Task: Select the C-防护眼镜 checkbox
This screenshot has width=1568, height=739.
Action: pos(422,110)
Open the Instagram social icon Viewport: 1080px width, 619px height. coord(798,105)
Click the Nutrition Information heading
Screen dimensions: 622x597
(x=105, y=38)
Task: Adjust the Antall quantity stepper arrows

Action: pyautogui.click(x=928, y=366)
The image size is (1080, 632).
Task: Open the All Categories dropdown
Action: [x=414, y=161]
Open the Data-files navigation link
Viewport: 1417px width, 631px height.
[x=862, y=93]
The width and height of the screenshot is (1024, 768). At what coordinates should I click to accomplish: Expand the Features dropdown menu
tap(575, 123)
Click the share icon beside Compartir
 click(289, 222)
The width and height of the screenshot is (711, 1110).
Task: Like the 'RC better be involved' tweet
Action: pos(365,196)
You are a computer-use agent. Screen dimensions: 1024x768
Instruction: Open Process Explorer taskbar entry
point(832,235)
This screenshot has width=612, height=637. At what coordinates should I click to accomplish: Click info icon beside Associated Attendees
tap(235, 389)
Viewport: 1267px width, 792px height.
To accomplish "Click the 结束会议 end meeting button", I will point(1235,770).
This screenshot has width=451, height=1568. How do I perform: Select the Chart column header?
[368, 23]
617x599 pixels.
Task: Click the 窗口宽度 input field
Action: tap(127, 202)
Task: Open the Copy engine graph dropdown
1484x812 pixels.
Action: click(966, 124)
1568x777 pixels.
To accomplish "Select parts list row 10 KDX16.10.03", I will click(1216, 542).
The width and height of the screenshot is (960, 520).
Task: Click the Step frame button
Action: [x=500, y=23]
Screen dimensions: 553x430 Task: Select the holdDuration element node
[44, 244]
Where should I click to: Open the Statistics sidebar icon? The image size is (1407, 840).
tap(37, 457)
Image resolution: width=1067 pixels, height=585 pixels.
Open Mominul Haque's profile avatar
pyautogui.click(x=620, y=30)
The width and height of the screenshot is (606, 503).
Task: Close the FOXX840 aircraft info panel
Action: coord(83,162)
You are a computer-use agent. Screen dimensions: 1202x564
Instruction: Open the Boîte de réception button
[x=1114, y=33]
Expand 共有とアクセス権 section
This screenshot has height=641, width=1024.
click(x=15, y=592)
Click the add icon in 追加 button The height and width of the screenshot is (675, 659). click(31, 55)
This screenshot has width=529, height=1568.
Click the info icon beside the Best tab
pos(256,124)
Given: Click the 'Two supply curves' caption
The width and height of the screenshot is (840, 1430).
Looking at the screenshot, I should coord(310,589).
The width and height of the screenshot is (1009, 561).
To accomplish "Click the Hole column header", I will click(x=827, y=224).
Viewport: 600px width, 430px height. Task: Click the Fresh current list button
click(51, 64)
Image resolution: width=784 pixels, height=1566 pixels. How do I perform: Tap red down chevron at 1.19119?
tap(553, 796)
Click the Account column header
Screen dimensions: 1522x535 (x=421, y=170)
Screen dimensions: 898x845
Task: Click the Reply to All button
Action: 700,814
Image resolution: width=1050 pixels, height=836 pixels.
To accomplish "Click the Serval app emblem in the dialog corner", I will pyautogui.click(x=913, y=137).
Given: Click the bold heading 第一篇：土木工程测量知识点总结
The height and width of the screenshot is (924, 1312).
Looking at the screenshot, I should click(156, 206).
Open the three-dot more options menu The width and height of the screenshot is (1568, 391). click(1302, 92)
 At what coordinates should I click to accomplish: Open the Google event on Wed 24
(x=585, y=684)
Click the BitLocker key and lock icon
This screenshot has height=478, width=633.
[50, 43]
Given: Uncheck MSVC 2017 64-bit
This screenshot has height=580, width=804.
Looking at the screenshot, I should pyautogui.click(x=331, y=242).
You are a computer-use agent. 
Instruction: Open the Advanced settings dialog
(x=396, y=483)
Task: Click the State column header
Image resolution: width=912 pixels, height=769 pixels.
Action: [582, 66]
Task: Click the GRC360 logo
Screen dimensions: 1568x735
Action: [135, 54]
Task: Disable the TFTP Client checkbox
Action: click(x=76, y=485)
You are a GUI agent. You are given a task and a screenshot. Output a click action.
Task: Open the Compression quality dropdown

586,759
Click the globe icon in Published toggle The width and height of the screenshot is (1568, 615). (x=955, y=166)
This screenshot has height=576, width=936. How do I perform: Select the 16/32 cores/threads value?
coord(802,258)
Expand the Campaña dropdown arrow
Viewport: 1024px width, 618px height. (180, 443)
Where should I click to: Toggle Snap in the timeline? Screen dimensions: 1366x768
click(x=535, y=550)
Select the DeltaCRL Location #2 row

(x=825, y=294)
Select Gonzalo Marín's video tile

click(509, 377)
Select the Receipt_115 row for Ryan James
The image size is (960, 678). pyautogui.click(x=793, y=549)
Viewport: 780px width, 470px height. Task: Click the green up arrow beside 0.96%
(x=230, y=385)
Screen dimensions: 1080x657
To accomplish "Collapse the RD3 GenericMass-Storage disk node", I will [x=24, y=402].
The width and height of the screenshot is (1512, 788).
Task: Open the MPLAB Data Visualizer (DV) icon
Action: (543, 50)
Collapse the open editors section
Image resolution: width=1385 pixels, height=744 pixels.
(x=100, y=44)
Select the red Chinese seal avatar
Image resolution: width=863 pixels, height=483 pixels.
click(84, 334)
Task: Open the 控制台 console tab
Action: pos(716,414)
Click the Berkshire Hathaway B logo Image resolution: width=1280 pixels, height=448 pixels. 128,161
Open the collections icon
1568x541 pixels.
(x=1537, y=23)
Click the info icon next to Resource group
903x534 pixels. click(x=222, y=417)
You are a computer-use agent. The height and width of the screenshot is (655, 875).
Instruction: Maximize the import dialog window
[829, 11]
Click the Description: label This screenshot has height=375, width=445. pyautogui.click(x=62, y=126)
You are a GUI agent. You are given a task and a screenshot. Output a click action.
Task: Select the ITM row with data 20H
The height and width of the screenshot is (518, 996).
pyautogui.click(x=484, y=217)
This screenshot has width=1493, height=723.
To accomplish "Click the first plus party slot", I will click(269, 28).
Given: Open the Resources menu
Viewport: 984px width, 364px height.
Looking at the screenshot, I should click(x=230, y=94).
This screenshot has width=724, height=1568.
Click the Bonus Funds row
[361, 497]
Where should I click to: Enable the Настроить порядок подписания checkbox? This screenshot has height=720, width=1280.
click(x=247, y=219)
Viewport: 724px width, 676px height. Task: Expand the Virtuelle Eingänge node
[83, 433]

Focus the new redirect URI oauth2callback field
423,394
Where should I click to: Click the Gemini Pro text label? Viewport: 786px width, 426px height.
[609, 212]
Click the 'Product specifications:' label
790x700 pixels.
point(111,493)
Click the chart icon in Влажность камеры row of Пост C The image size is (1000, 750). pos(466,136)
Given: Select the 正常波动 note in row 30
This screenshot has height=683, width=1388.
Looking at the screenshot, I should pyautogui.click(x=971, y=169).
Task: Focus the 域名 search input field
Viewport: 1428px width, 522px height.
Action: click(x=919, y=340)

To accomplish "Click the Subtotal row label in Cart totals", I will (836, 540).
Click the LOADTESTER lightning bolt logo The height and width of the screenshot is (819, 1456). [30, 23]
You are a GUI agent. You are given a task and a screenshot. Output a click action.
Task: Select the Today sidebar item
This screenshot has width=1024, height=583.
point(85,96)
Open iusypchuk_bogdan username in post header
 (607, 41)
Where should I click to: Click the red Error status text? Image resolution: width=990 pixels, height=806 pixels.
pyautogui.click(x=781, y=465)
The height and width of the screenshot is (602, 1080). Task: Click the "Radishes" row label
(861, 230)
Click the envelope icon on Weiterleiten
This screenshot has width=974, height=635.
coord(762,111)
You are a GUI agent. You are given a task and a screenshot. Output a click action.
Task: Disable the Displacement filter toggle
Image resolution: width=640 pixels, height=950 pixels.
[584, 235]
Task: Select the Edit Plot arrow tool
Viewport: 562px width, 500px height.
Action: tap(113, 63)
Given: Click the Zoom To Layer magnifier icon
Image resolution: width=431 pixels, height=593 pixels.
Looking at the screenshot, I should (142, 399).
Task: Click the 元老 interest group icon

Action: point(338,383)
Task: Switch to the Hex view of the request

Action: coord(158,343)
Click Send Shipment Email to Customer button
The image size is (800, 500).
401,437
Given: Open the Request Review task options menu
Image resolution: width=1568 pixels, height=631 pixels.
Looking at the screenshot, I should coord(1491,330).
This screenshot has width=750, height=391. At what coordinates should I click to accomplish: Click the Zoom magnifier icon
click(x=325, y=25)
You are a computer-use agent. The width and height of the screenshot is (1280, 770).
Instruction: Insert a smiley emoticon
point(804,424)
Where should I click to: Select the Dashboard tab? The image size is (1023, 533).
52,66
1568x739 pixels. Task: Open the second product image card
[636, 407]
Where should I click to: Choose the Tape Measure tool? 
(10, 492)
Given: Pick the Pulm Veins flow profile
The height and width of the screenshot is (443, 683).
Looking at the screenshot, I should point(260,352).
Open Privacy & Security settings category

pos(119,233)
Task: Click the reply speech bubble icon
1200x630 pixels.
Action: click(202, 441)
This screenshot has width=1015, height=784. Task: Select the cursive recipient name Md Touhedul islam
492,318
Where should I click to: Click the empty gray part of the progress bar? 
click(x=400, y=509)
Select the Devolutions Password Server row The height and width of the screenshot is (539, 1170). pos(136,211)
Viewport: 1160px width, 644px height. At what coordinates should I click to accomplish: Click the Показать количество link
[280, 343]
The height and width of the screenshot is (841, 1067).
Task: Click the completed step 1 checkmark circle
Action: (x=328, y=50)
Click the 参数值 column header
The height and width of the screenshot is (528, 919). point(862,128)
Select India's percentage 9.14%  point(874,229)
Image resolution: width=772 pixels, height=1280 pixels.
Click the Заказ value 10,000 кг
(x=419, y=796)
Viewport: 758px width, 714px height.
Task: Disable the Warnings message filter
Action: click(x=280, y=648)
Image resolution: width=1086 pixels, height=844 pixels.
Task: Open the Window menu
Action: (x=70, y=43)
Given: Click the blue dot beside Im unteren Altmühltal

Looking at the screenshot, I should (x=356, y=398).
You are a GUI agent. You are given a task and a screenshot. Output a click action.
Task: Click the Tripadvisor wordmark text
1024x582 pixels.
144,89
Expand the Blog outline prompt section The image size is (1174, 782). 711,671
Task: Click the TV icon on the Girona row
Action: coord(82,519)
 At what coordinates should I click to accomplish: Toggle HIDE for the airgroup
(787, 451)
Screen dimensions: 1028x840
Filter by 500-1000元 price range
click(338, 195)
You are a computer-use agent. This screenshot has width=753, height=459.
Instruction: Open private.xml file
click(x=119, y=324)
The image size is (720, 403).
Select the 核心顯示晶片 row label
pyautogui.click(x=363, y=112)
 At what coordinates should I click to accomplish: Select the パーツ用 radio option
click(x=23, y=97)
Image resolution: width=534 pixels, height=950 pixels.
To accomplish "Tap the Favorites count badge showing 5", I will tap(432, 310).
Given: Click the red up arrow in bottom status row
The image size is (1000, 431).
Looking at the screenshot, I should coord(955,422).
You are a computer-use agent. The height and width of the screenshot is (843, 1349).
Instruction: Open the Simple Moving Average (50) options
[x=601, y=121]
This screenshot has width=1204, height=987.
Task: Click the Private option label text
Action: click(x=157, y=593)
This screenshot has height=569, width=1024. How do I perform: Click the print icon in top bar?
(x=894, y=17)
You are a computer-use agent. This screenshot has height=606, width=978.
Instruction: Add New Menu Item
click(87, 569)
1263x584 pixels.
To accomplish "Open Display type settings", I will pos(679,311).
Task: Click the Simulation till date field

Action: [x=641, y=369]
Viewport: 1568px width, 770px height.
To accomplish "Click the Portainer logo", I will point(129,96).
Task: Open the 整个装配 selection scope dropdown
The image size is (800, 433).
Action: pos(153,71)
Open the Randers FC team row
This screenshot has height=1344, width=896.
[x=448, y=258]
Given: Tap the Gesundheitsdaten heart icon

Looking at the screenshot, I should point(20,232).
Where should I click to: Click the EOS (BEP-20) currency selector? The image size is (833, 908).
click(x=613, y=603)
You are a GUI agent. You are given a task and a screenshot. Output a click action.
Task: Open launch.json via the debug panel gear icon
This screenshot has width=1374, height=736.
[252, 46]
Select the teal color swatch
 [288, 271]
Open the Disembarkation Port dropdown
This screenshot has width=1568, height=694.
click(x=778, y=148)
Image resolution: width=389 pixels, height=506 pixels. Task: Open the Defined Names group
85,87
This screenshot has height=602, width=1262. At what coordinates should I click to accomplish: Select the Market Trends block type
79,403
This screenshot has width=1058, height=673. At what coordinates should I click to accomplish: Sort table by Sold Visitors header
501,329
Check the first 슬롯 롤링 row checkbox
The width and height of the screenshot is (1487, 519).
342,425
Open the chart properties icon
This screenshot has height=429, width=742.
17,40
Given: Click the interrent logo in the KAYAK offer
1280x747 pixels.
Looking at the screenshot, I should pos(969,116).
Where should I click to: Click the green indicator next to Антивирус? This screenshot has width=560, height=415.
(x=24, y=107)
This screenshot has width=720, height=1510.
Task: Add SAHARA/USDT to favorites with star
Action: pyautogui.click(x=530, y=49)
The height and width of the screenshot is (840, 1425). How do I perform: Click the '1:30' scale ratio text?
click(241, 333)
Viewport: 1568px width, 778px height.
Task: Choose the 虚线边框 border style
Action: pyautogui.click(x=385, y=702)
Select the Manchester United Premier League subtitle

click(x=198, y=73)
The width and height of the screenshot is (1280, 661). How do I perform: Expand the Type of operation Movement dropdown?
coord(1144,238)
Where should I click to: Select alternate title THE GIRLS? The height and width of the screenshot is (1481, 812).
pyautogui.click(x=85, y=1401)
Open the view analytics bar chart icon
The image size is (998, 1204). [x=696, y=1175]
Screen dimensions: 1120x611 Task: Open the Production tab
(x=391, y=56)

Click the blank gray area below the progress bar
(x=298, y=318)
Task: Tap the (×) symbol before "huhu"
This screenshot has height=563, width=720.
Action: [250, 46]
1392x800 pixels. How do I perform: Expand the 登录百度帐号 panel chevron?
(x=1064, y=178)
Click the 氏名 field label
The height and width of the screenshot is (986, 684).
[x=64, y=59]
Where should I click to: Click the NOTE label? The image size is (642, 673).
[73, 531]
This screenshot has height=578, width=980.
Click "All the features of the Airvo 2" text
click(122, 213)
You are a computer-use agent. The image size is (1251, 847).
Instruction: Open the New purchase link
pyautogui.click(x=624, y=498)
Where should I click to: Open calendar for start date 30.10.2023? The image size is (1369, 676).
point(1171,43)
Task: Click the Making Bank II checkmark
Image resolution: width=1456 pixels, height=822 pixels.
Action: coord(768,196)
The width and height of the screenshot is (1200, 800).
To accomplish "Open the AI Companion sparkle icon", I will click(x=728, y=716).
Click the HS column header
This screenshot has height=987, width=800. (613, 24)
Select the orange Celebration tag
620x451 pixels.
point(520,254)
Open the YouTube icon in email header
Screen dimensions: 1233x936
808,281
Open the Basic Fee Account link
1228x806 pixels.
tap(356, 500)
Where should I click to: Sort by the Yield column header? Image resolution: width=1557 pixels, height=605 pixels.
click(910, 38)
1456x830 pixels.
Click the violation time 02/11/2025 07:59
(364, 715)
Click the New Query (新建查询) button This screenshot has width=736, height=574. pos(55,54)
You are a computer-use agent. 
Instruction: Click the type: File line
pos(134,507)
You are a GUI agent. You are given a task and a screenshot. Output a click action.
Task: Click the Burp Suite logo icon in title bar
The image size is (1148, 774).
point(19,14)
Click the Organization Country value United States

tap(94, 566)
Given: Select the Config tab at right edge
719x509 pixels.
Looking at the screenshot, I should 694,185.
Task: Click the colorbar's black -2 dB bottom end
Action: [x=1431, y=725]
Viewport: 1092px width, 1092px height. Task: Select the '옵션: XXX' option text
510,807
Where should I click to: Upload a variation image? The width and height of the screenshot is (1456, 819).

▸ What this task involves: Would you output, from the records above, exactly the run of lines that starts at the line containing "Select India's percentage" and ends at the line containing "Image resolution: width=772", and only that run?

▸ Task result:
Select India's percentage 9.14%  point(874,229)
Image resolution: width=772 pixels, height=1280 pixels.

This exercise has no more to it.